> Stated goal 1:
Please answer these questions from the chess forum thread below.
(a) Which move does RyanMK call best to refute the sacrifice?
(b) What does RyanMK say 7.Bxf7+ would give up?
(c) What does shcp ask about?
> Stated goal 2: Write the next reply in the chess forum thread below, picking up after its final post.

## begin Supplied passage

A game a played today against my electronic chessboard, there were a few things I've been thinking about that might be worth studying? Grateful for any help :)

RyanMK

Just a suggestion, it's probably best not to play 4. Nc3 because after 4...Nxe4 black is better. (4...Nxe4 5.Nxe4 d5)

I'm don't think 7.Bxf7+ is better than what was played as it would give up the bishop pair (not that it mattered too much in the game)

9.d6 is best to refute the sacrifice, and it gives black an equal(if not slightly winning due to the pawn advantage) game.

After that the computer made silly moves and you played perfectly against them.

Drizzt_DoUrden

The only question is "What level was your computer set at anyways"?.For it make moves like that.

iwilltry

"i felt that i could recover the pawn later" lmao. oh really kasparov?

shcp

what was the computers rating

RyanMK
iwilltry wrote:

"i felt that i could recover the pawn later" lmao. oh really kasparov?


 what's wrong with that? It was defiinately a position where he regains the pawn or causes his opponent to make large concessions in order to keep the material advantage.

## end Supplied passage
## begin Recorded data

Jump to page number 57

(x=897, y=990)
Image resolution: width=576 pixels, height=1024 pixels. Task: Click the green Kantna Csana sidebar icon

## end Recorded data

> Output 1:
(a) 9.d6
(b) The bishop pair
(c) The computer's rating

> Output 2:
iwilltry
RyanMK wrote:
iwilltry wrote:

"i felt that i could recover the pawn later" lmao. oh really kasparov?


 what's wrong with that? It was defiinately a position where he regains the pawn or causes his opponent to make large concessions in order to keep the material advantage.


I don't know, I just fnid that "picking up the lost pawn" is a LOT harder than Kasparov makes it seem. You have to essentially think around 5 moves ahead in order to SURELY pick up the pawn, also calculating your opponents playing ability, likely moves, possibly uncharacteristic moves, random moves, possible moves you don't see etc. in order to be able to say "Yeah, i'll pick that pawn up later". It takes a little bit of skill.

iwilltry

Especially at the lower ratings, you'll never know waht they'll do so to be able to predict that requires some genius.

iwilltry

what about just moving the king? whre's white's attack then?

but if this is the only viable defence, why take the gambit to start?

tarikhk

Let's not forget that some players sac the exchange almost every game and still hold good records. Being a pawn down isn't a big deal if you play for initiative and attack. Recently I seriously overextended myself trying to regain a lost pawn, which I recovered, but then lost horribly for my poor general position.